*** Data extract ***

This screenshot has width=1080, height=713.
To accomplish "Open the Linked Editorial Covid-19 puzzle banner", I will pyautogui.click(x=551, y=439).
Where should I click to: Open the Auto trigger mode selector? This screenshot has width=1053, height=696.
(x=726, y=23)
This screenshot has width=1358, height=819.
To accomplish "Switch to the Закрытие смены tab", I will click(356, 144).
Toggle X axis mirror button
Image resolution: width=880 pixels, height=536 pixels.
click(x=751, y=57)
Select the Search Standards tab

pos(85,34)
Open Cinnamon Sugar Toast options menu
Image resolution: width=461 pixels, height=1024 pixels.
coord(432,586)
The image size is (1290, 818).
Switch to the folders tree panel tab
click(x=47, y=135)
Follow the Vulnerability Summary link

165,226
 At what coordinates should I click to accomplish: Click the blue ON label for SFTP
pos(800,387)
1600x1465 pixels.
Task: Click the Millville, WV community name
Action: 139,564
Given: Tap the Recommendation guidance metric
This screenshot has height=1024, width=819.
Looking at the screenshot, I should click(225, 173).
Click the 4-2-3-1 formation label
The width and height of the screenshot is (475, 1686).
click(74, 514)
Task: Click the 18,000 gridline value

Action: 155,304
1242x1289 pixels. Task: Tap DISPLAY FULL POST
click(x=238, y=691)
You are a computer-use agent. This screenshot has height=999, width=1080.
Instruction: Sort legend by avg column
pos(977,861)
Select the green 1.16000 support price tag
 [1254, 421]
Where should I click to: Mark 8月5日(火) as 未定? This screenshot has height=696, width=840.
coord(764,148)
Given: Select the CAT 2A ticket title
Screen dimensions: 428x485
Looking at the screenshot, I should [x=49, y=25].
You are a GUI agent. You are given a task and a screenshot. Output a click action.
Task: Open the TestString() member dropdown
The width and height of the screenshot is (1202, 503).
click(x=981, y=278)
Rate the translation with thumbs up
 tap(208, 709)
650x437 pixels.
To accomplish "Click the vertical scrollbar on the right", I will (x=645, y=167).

*** End of Data extract ***

Exercise:
Print each record word for word.

Response:
This screenshot has width=1080, height=713.
To accomplish "Open the Linked Editorial Covid-19 puzzle banner", I will pyautogui.click(x=551, y=439).
Where should I click to: Open the Auto trigger mode selector? This screenshot has width=1053, height=696.
(x=726, y=23)
This screenshot has width=1358, height=819.
To accomplish "Switch to the Закрытие смены tab", I will click(356, 144).
Toggle X axis mirror button
Image resolution: width=880 pixels, height=536 pixels.
click(x=751, y=57)
Select the Search Standards tab

pos(85,34)
Open Cinnamon Sugar Toast options menu
Image resolution: width=461 pixels, height=1024 pixels.
coord(432,586)
The image size is (1290, 818).
Switch to the folders tree panel tab
click(x=47, y=135)
Follow the Vulnerability Summary link

165,226
 At what coordinates should I click to accomplish: Click the blue ON label for SFTP
pos(800,387)
1600x1465 pixels.
Task: Click the Millville, WV community name
Action: 139,564
Given: Tap the Recommendation guidance metric
This screenshot has height=1024, width=819.
Looking at the screenshot, I should click(225, 173).
Click the 4-2-3-1 formation label
The width and height of the screenshot is (475, 1686).
click(74, 514)
Task: Click the 18,000 gridline value

Action: 155,304
1242x1289 pixels. Task: Tap DISPLAY FULL POST
click(x=238, y=691)
You are a computer-use agent. This screenshot has height=999, width=1080.
Instruction: Sort legend by avg column
pos(977,861)
Select the green 1.16000 support price tag
 [1254, 421]
Where should I click to: Mark 8月5日(火) as 未定? This screenshot has height=696, width=840.
coord(764,148)
Given: Select the CAT 2A ticket title
Screen dimensions: 428x485
Looking at the screenshot, I should [x=49, y=25].
You are a GUI agent. You are given a task and a screenshot. Output a click action.
Task: Open the TestString() member dropdown
The width and height of the screenshot is (1202, 503).
click(x=981, y=278)
Rate the translation with thumbs up
 tap(208, 709)
650x437 pixels.
To accomplish "Click the vertical scrollbar on the right", I will (x=645, y=167).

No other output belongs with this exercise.